(EXCERPTED TEXT Opens)

Loren-Baby,    Surely you remember why commissioner Bud Selig proposed and the Players Union accepted the idea of having the All Star game determine the home team in the World Series?    It was just in 2002 that the managers of the All Stars teams made the strategic error of running out of players in the 11th inning of a 7-7 tie game.   Then they implored Bud Selig to make the embarrassing decision from the stands to terminate the game and declare it a tie.   Surely you remember the howls of protests (plus thrown debris) from the stands  and from the sports community?      Selig was adamant not to be placed in this situation ever again.   Thus the proposal to make the All Star game determine home field advantage in the World Series was born and approved.    This insures that both the managers and the players treat the All Star game as a meaningful contest, not a beauty contest.     You have to admit that the baseball All Star game is a heck of a lot more interesting that the basketball or football counterparts.

IlliniMike05 wrote on July 22, 2013 at 10:07 am

Everyone remembers all of that. Everyone also rightfully thinks it's insanely stupid.


"The sports community?" What, exactly, is that?


And yeah, people were angry the game ended in a tie. Those people were extremely dumb, and the extremely dumb shouldn't be catered to. People would've forgotten that and moved on. Instead, we get "howls" on a yearly basis on how stupid it is that an exhibition game- one that requires every team to be represented, regardless of merit for the players from the worst of teams- decides home field advantage of the World Series.


It should be a meaningful contest for one reason, and one reason only: it's a collection of (roughly) the best players in the game at that moment, and the weekend as a whole is a celebration of baseball's past, present and future. And that's enough. Selig, in his infinite lack of wisdom, thought something had to be done about a non-existent problem to appease the stupid. No one with a working brain cares who wins an All-Star game. By that measure, I'd say the NBA All-Star game is the most meaningful because at least sometimes we get moments where the game is tight, the players take it seriously toward the end and we get a clutch moment, such as MJ's fadeaway over Marion to send the '03 game to overtime.

(EXCERPTED TEXT Closes)

### [EXERCISE DETAILS]
In the All-Star game discussion, in which inning did the 2002 All-Star managers run out of players? The listing after this point isn't needed.

(DATA Opens)

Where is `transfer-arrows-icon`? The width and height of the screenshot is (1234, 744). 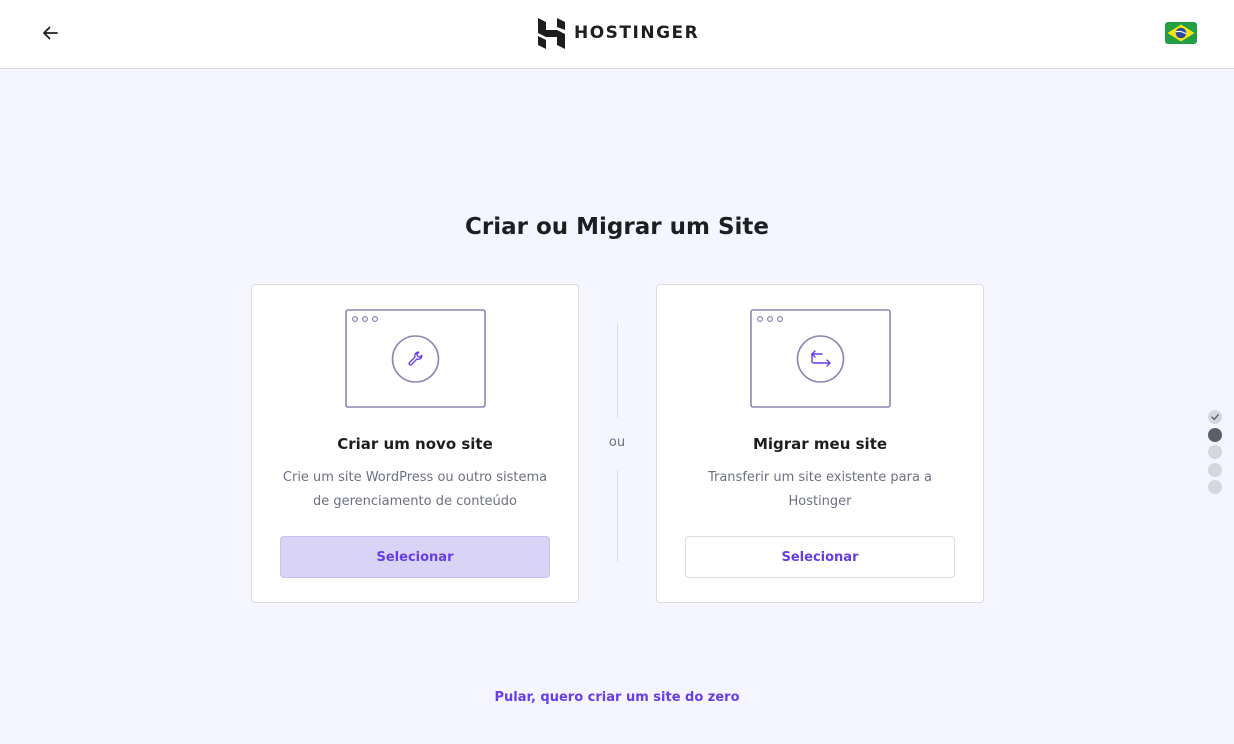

(DATA Closes)

### [RESPONSE AREA]
The 11th inning.